* [The task] The output must match the entries below exactly, with pictures removed.

** Opening Records for this task block **

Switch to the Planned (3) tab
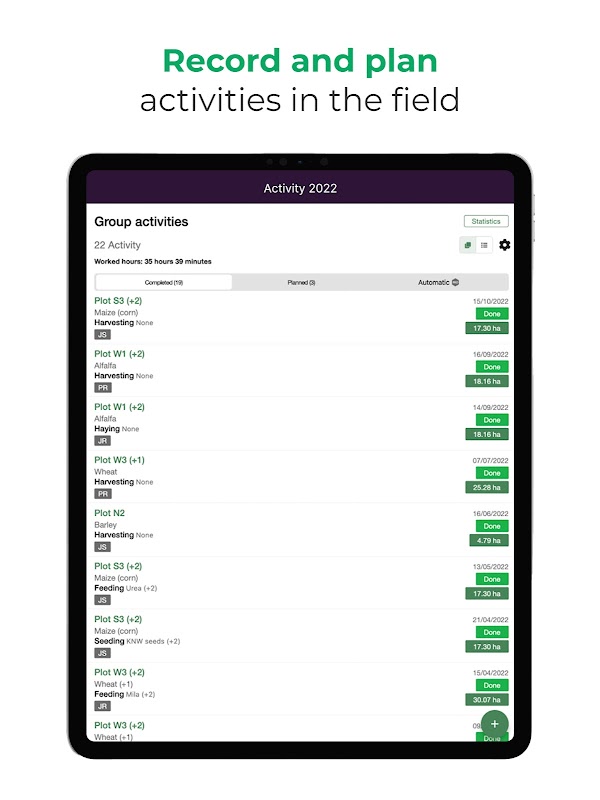The image size is (600, 800). point(301,283)
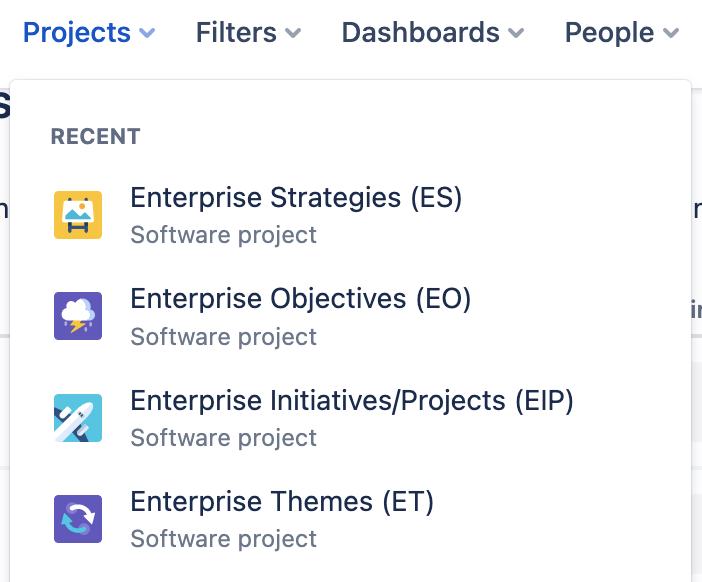This screenshot has height=582, width=702.
Task: Click the Enterprise Strategies yellow easel icon
Action: coord(78,215)
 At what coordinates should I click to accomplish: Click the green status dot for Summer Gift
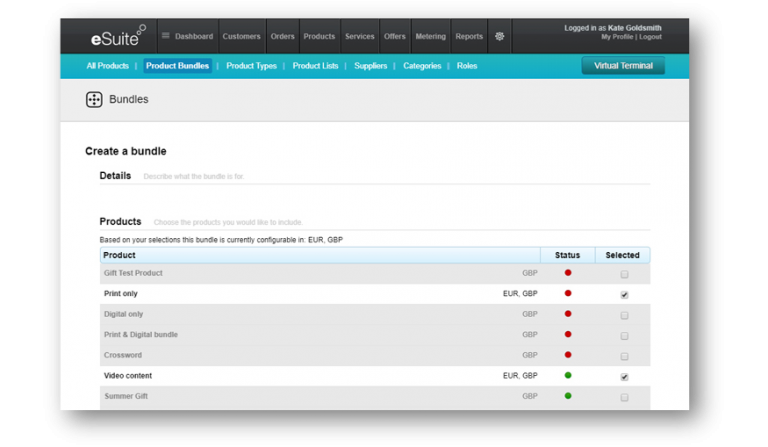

** Closing Records for this task block **

* [Answer to this task]
Switch to the Planned (3) tab
The image size is (600, 800). point(301,283)
This screenshot has height=582, width=702.
Task: Click the Enterprise Strategies yellow easel icon
Action: coord(78,215)
 At what coordinates should I click to accomplish: Click the green status dot for Summer Gift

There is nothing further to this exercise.